Albert J. Todd, as Administrator of the Estate of Baby Todd, Deceased v. Sandidge Construction Company, a Corporation

HAYNSWORTH, Circuit Judge,

(dissenting) :

My Brother Bryan expounds with his accustomed excellence those considerations which tend to favor allowance of an action for wrongful death when a viable child is stillborn as a result of prenatal injury, and he predicts that South Carolina’s Supreme Court will follow his lead. His view suffers from a dearth of supporting materials, however, and I do not think it necessarily the more enlightened. I am constrained to predict that if this case were before the Supreme Court of South Carolina, it would not follow the approach of the majority.

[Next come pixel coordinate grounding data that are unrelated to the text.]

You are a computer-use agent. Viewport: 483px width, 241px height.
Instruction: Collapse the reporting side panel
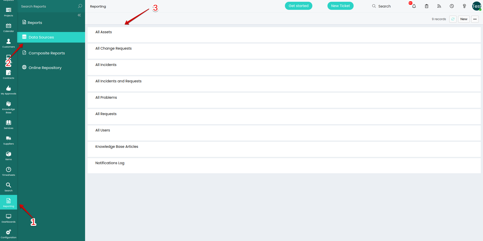pyautogui.click(x=79, y=15)
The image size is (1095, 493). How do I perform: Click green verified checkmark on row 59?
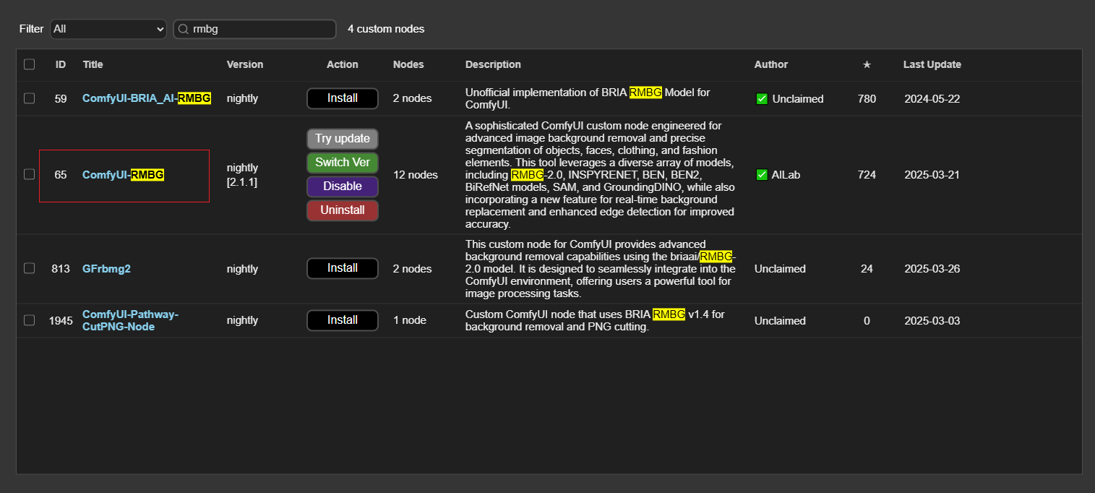[761, 98]

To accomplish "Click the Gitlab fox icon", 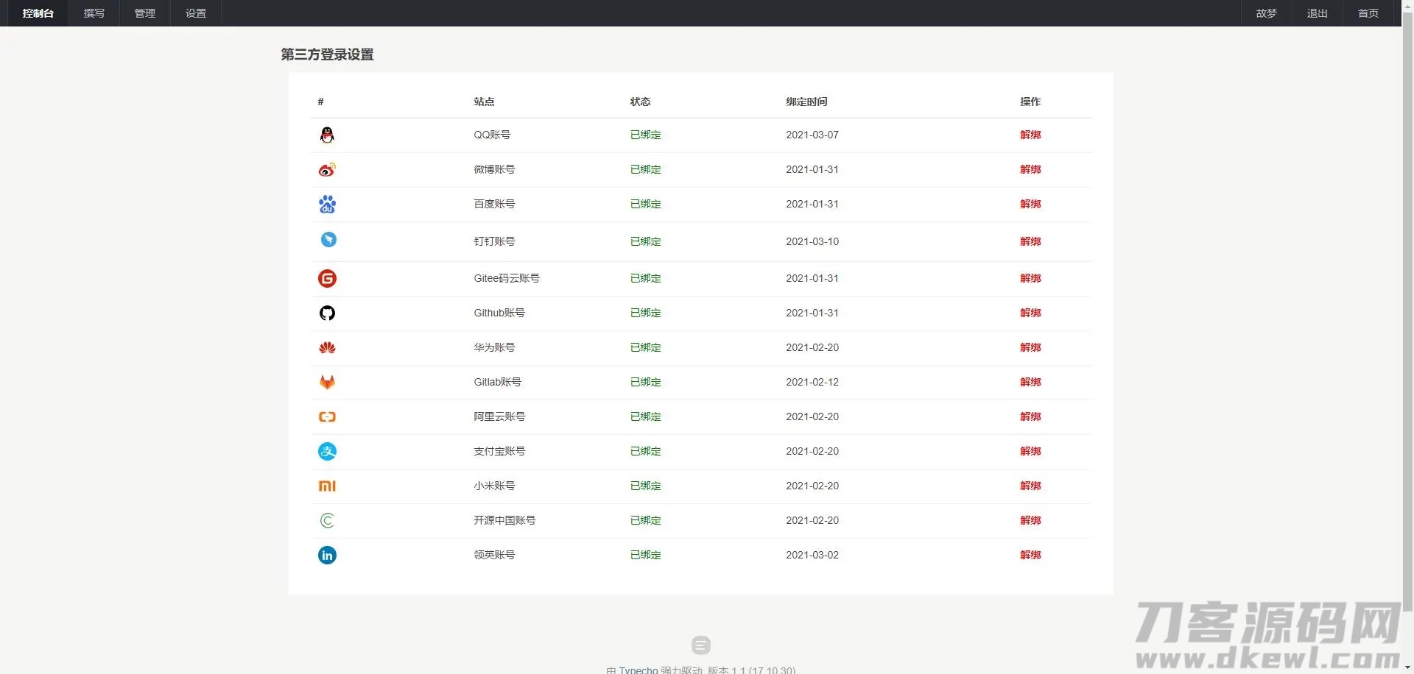I will pos(327,382).
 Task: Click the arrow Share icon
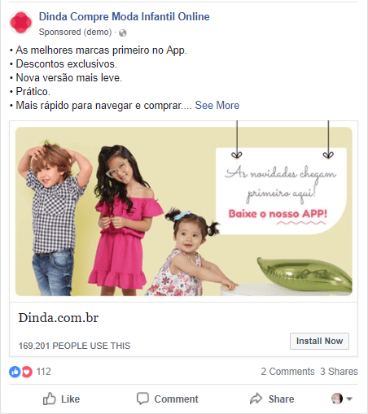tap(256, 399)
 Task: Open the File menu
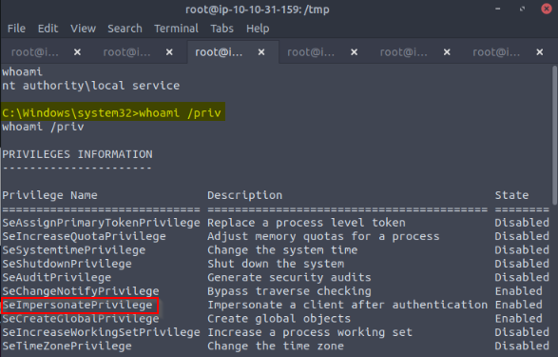tap(16, 29)

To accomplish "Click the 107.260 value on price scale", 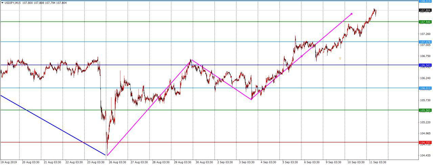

We are not to decide this case on the basis of our notions, or upon our evaluation of the social and legal considerations which lie upon either side of the problem. We are not to declare what we think the law ought to be, but, taking our cue solely from what the South Carolina Supreme Court has done and said in the past, we are required to make an informed prediction as to what it would do if this very case were now before it. At the same time, such a prediction can hardly be an informed one, unless made in the light of the social and legal considerations which are relevant. The majority refers to some of them. It might have explored more of them, for South Carolina’s Supreme Court would approach a case such as this with all of them in mind. The problem can be put in context, therefore, by reference to some considerations which point away from the majority’s conclusion.

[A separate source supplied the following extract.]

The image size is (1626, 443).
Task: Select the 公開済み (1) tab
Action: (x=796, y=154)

The old notion that under no circumstances were injuries to a child en ventre sa mere compensable has long since lost its legalistic following. Only a dead and empty legalism can be arrayed against the social and legal considerations requiring the allowance of an action by a child who is born to a long and expensive life as a mental or physical cripple because of prenatal injuries suffered by him through the tortious conduct of another. The responsibility for the suffering of such a child and the expense of its care should be laid upon the wrongdoer who caused its affliction and not upon its innocent parents.

This duty of the tortfeasor to pay compensation for the injury he inflicts upon the unborn child who is later born alive seems to me not dependent upon the viability of the child at the time of injury. If, in fact, the child is born alive and if, because of injury, it suffers and occasions extraordinary expense, no logical reason occurs to me why the wrongdoer should escape because the child was not viable when injured, unless the injury occurred so soon after conception that the problem of determining the causal relation between the injury and the child’s defect becomes insurmountable.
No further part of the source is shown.